Which World Gets Saved

It is common to argue for the importance of x-risk reduction by emphasizing the immense value that may exist over the course of the future, if the future comes. Famously, for instance, Nick Bostrom calculates that, even under relatively sober estimates of the number and size of future human generations, “the expected value of reducing existential risk by a mere one millionth of one percentage point is at least a hundred times the value of a million human lives”.

[Note: People sometimes use the term “x-risk” to refer to slightly different things. Here, I use the term to refer to an event that would bring the value of future human civilization to roughly zero—an extinction event, a war in which we bomb ourselves back to the Stone Age and get stuck there forever, or something along those lines.]
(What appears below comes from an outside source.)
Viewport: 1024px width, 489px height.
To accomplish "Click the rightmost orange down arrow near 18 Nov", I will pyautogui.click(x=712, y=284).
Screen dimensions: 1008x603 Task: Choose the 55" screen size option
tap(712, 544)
Among those who take such arguments for x-risk reduction seriously, there seem to be two counterarguments commonly (e.g. here) raised in response. First, the future may contain more pain than pleasure. If we think that this is likely, then, at least from the utilitarian perspective, x-risk reduction stops looking so great. Second, we may have opportunities to improve the trajectory of the future, such as by improving the quality of global institutions or by speeding economic growth, and such efforts may have even higher expected value than (immediate) x-risk reduction. “Mundane” institution-building efforts may also have the benefit of reducing future catastrophic risks, should they arise.

It seems to me that there is another important consideration which complicates the case for x-risk reduction efforts, which people currently neglect. The consideration is that, even if we think the value of the future is positive and large, the value of the future conditional on the fact that we marginally averted a given x-risk may not be. And in any event, these values are bound to depend on the x-risk in question.
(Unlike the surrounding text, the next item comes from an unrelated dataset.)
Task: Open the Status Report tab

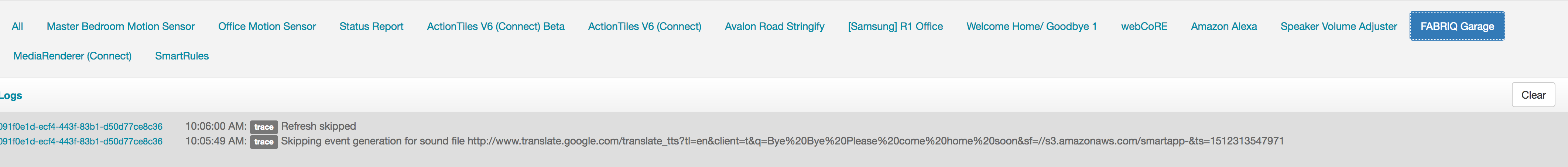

For example: There are things we currently do not know about human psychology, some of which bear on how inclined we are toward peace and cooperation. Perhaps Steven Pinker is right, and violence will continue its steady decline, until one evening sees the world’s last bar fight and humanity is at peace forever after. Or perhaps he’s wrong—perhaps a certain measure of impulsiveness and anger will always remain, however favorable the environment, and these impulses are bound to crop up periodically in fights and mass tortures and world wars. In the extreme case, if we think that the expected value of the future (if it comes) is large and positive under the former hypothesis but large and negative under the latter, then the possibility that human rage may end the world is a source of consolation, not worry. It means that the existential risk posed by world war is serving as a sort of “fuse”, turning off the lights rather than letting the family burn.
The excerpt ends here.